Examples progress from single carries to multi-column ripple carries; always verify with decimal while learning.

Rules

  • Simple: few columns, at most one carry
  • Intermediate: multiple carries, mixed operand lengths
  • Advanced: counter-style 0111 + 0001 and full-width ripple

Introduction

Check each result on the Binary Addition Calculator after you attempt the problem without looking.

Cover the result line with paper, solve, then compare. Active recall beats passive reading for binary fluency.

If any column rule feels shaky, open binary addition rules in another tab while you work these examples.

Carry-heavy patterns below are explained further in binary addition with carry, including mistakes and propagation diagrams.

How to use these examples

Read the problem statement, copy operands onto paper with aligned columns, and add right to left before scrolling to the solution.

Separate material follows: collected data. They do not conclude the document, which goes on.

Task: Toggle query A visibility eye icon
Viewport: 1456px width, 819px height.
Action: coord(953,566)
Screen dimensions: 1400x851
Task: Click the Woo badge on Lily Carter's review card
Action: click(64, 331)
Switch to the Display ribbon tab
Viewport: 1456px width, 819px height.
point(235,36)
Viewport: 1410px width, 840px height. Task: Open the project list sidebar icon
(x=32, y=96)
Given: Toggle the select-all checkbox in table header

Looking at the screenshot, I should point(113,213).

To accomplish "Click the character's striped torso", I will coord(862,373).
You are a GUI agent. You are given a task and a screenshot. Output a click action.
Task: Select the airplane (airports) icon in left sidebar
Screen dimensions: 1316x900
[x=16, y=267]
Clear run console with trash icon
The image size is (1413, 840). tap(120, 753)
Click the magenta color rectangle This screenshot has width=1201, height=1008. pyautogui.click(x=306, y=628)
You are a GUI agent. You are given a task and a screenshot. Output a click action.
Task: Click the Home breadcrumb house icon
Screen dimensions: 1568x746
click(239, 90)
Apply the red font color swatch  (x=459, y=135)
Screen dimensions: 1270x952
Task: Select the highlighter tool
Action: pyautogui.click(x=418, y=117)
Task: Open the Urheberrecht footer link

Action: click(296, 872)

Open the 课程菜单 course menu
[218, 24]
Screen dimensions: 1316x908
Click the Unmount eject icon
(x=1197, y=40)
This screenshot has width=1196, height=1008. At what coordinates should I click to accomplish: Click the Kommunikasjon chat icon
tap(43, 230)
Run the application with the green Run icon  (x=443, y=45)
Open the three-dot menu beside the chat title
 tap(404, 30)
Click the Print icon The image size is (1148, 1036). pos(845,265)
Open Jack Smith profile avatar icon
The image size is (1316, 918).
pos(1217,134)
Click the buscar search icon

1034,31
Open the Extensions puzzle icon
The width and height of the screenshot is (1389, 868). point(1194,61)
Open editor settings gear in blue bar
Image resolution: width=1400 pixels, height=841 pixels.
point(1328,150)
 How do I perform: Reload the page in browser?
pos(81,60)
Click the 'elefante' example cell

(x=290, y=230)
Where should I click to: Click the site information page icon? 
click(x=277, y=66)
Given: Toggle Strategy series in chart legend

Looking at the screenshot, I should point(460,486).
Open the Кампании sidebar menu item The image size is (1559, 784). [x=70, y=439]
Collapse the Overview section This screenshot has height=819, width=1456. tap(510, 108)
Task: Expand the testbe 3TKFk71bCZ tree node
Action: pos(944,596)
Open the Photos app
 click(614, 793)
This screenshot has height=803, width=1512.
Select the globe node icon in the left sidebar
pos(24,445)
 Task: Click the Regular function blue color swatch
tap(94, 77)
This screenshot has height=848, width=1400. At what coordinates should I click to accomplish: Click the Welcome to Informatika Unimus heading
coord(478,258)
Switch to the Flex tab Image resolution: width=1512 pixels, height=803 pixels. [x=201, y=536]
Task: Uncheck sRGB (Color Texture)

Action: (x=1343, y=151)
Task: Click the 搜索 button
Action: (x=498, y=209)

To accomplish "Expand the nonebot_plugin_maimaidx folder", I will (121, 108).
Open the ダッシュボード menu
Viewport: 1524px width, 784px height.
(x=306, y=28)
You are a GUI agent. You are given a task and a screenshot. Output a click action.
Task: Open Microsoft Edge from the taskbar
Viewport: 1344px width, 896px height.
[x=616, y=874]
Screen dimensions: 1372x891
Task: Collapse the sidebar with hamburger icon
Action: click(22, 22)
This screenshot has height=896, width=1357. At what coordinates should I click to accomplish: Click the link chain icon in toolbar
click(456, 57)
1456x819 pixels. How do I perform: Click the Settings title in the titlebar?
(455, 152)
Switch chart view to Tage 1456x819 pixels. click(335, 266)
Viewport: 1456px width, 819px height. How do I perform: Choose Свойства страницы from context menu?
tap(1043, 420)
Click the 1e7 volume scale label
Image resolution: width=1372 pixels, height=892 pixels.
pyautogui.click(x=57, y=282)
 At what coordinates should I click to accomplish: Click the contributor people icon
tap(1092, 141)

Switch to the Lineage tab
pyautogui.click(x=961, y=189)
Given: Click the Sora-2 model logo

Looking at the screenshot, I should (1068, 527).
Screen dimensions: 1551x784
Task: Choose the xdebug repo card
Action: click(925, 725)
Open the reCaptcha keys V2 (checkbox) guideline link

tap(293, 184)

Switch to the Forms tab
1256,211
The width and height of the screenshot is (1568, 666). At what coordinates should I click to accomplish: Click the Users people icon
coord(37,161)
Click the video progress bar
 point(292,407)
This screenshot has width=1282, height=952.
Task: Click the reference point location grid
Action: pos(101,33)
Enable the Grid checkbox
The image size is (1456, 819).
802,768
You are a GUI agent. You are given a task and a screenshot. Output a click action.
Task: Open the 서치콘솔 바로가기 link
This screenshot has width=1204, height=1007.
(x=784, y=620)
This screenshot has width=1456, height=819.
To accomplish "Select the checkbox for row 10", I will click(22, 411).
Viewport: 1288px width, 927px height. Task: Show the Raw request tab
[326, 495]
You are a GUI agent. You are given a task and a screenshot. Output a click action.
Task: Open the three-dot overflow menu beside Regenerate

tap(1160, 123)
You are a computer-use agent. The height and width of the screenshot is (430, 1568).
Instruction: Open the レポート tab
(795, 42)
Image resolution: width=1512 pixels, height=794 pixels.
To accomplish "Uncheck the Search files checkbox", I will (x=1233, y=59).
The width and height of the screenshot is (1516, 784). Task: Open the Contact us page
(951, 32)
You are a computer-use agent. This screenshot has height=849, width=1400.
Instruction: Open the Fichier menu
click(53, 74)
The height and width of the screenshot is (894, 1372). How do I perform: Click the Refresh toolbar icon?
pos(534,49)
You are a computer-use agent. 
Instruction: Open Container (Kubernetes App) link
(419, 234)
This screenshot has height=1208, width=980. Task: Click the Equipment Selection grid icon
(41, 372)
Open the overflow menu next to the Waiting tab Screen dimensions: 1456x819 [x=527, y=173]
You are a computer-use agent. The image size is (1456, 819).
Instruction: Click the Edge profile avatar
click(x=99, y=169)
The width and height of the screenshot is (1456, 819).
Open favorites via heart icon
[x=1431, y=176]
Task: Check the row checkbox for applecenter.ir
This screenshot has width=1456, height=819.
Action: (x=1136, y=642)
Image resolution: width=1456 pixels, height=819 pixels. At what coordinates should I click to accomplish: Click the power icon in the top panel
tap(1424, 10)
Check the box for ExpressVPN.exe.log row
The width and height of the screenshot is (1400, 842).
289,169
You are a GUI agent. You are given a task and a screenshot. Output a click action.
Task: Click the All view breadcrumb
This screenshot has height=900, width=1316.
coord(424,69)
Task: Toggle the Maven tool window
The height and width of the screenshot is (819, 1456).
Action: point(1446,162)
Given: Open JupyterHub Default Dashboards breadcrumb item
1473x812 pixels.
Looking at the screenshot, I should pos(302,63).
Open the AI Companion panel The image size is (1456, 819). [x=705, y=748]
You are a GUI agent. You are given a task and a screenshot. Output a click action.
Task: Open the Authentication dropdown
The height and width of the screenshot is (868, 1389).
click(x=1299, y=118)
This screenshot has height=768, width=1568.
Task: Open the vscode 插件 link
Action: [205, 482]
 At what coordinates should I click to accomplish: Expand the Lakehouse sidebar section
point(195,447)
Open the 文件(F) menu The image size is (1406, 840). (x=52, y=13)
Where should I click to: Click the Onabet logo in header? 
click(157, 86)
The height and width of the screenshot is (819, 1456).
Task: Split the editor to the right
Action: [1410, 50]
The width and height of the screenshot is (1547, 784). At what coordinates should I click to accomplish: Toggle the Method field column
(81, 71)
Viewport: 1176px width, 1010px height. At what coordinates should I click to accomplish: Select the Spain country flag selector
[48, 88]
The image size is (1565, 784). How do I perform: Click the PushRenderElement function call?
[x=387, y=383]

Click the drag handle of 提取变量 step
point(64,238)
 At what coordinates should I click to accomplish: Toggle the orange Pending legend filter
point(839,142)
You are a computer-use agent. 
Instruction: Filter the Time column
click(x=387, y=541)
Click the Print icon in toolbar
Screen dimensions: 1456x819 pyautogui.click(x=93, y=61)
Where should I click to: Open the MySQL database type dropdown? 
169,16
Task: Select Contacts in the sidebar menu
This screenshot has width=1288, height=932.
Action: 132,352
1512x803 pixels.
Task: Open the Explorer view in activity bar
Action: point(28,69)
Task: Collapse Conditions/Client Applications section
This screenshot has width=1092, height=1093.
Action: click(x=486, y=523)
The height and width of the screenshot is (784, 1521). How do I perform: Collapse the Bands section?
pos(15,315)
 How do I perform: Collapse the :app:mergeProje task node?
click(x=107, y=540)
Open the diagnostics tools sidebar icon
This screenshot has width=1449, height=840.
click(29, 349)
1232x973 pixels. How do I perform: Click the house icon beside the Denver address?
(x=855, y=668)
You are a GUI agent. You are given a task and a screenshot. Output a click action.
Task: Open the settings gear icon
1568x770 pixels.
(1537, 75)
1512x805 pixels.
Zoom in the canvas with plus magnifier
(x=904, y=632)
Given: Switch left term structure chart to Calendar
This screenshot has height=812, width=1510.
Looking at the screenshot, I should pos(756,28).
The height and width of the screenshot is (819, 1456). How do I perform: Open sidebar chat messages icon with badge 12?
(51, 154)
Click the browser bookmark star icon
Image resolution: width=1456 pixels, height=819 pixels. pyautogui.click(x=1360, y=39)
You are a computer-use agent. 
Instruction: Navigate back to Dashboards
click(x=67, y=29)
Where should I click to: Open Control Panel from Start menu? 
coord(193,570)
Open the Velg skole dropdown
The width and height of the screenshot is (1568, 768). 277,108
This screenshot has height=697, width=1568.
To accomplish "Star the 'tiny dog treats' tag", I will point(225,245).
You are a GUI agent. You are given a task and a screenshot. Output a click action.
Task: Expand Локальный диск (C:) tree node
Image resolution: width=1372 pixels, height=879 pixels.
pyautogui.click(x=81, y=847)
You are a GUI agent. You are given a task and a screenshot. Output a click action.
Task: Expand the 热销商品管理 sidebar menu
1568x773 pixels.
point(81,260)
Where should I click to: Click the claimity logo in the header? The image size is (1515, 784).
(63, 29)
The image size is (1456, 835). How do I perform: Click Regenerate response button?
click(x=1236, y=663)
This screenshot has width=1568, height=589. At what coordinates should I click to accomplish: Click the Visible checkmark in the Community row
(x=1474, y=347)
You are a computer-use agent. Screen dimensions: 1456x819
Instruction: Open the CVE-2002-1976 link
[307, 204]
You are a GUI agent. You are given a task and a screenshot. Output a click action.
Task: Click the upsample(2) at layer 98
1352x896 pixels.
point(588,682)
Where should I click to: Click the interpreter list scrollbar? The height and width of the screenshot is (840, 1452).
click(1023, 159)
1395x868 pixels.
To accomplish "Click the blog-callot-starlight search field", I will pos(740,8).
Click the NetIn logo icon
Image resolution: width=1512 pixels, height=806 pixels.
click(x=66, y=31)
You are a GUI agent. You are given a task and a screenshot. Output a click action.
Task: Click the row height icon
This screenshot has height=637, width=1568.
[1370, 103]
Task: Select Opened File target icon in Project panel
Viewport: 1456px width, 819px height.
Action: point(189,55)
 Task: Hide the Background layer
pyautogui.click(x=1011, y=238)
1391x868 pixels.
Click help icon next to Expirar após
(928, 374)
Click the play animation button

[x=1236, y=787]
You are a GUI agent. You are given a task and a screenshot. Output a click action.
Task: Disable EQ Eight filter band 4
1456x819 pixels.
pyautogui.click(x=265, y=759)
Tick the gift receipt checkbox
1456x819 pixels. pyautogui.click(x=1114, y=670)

Say carries out loud or mark them above columns. Auditory and visual cues reduce dropped carries during exams.

Translate each finished sum to decimal. Mismatch tells you which column to recompute without guessing.

Rotate through simple, multi-digit, and counter examples in one study session to build pattern recognition.

In computer science courses, examples often mirror register sizes. Practice 4-bit and 8-bit sets even if exams allow more width.

Patterns to notice

  • Chains of 1s in operands often trigger ripple carries
  • Sparse operands (many zeros) produce fewer carries
  • Adding 1 to ...111 flips trailing bits until a zero stops the chain

Notice when carries cascade through every column. That pattern appears in increment instructions and timer ticks.

When operands have different lengths, pad mentally with leading zeros so each column still has defined bits.

After three manual examples, pick random 4-bit pairs and only then use the calculator to grade yourself.

Step-by-step guide

  1. Simple: 10 + 1. Result 11 (decimal 3). One column changes; no ripple beyond the ones place.
  2. Multi-digit: 1011 + 1101. Result 11000 (decimal 24). Multiple carries; good mid-level drill.
  3. Counter increment: 0111 + 0001. Result 1000 (decimal 8). Every column through the ones/twos/fours participates.
  4. Mixed length: 10001 + 101. Pad to align; carries may start at the ones column and propagate through the longer operand width.
  5. Self-test batch. Choose three random 4-bit pairs, solve, then verify with decimal or the calculator.

Educational exercises with solutions

Exercise A: 1100 + 0011. Work it, then check: decimal 12 + 3 = 15, binary 1111.

Exercise B: 1111 + 0001. Expect 10000 with a carry-out; discuss 4-bit wrap versus full sum.

Exercise C: 101010 + 1100. Longer operands train alignment discipline; decimal check recommended.